'''

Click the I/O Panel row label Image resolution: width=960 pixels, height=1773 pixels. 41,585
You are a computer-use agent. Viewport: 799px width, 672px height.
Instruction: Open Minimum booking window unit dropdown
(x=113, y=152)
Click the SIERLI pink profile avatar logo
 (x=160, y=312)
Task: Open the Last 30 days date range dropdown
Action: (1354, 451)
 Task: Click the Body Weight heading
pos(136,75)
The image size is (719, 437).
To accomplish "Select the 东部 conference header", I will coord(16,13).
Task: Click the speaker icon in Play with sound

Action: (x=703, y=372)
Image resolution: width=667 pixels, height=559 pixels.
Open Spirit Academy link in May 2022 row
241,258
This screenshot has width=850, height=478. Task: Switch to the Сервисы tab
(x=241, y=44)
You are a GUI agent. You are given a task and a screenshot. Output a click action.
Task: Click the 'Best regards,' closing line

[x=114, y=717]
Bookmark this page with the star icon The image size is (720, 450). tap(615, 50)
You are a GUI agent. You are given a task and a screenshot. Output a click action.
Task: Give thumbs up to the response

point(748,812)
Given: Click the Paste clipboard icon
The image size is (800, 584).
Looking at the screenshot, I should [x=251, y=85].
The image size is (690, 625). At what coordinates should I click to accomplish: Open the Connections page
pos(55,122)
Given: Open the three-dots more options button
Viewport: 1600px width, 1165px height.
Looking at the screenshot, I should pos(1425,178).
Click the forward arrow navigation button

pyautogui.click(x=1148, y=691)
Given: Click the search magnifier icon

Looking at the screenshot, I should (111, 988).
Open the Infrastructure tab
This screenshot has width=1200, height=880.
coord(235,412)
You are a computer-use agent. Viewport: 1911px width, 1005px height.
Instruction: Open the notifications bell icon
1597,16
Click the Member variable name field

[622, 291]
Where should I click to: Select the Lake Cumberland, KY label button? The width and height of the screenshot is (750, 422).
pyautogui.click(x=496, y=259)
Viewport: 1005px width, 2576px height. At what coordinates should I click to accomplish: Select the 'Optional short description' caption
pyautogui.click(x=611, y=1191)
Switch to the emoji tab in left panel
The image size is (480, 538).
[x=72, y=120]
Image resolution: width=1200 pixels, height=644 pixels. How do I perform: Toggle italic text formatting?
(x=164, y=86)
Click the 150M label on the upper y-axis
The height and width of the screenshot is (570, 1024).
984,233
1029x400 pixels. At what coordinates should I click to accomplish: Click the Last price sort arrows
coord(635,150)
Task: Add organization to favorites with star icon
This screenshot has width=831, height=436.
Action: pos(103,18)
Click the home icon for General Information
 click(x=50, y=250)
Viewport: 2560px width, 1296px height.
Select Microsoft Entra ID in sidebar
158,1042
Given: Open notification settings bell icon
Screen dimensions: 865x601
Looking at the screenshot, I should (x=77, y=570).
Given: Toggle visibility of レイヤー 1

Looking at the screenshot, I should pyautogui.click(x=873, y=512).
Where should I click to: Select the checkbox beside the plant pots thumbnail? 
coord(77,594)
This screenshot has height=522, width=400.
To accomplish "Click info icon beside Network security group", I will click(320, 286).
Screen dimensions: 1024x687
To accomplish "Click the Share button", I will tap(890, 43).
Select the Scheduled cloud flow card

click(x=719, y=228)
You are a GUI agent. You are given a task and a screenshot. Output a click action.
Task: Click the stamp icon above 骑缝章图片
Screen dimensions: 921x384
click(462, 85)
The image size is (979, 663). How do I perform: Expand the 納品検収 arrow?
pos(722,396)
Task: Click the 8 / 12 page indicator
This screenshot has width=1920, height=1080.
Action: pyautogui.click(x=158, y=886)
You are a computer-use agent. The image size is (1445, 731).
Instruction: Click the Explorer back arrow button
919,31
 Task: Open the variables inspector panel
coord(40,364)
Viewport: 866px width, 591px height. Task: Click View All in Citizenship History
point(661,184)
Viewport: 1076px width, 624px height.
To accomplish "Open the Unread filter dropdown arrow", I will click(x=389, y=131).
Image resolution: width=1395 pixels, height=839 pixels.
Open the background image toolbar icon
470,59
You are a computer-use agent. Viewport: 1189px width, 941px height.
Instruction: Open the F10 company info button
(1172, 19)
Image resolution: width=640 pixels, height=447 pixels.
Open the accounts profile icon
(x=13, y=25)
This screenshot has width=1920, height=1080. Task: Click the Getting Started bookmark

'''

The request:
Reproduce every line of the data, from the line containing "Where should I click to: Select the checkbox" down to the line containing "Action: pyautogui.click(x=158, y=886)", including both of those lines, without changing anything.

Answer to this task:
Where should I click to: Select the checkbox beside the plant pots thumbnail? 
coord(77,594)
This screenshot has height=522, width=400.
To accomplish "Click info icon beside Network security group", I will click(320, 286).
Screen dimensions: 1024x687
To accomplish "Click the Share button", I will tap(890, 43).
Select the Scheduled cloud flow card

click(x=719, y=228)
You are a GUI agent. You are given a task and a screenshot. Output a click action.
Task: Click the stamp icon above 骑缝章图片
Screen dimensions: 921x384
click(462, 85)
The image size is (979, 663). How do I perform: Expand the 納品検収 arrow?
pos(722,396)
Task: Click the 8 / 12 page indicator
This screenshot has width=1920, height=1080.
Action: pyautogui.click(x=158, y=886)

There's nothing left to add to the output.